Please repeat the entries below exactly as written, leaving out any images.
•••••
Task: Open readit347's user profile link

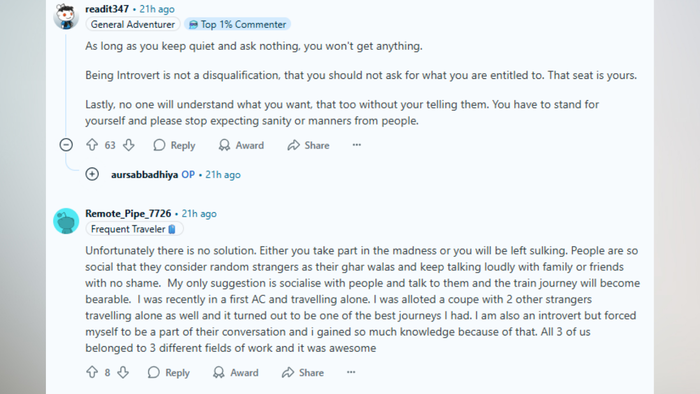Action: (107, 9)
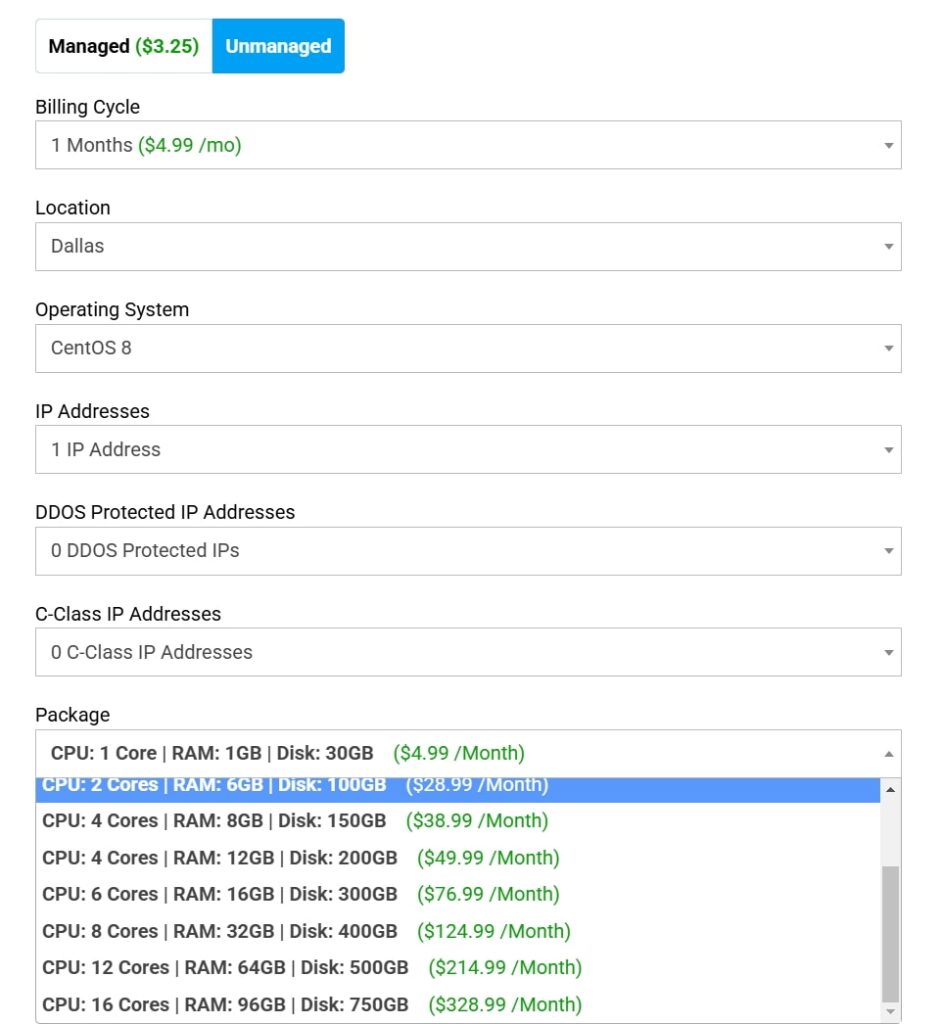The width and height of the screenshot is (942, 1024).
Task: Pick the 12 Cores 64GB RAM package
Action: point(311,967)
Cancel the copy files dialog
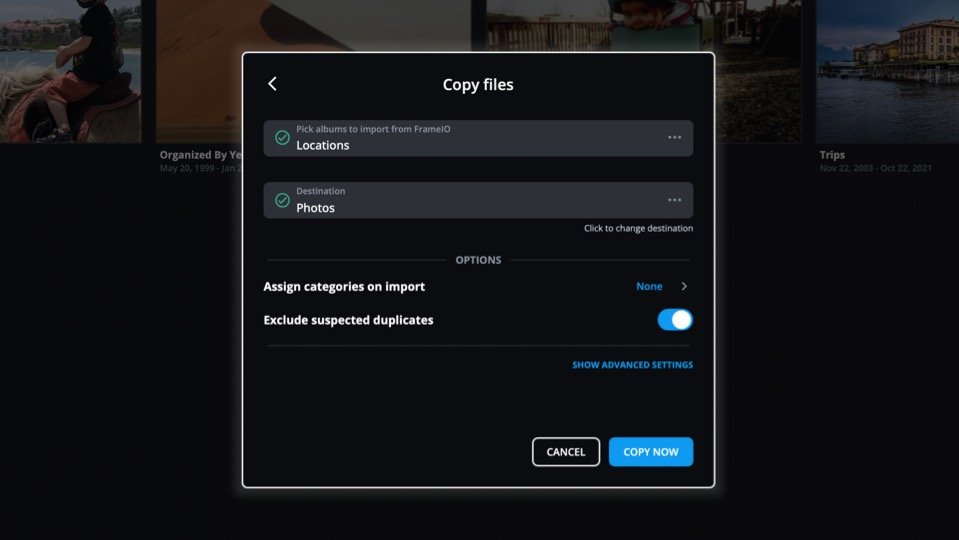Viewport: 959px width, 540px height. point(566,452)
•••••
Problem solution
Task: Open readit347's user profile link

Action: (107, 9)
The width and height of the screenshot is (942, 1024).
Task: Pick the 12 Cores 64GB RAM package
Action: point(311,967)
Cancel the copy files dialog
Viewport: 959px width, 540px height. point(566,452)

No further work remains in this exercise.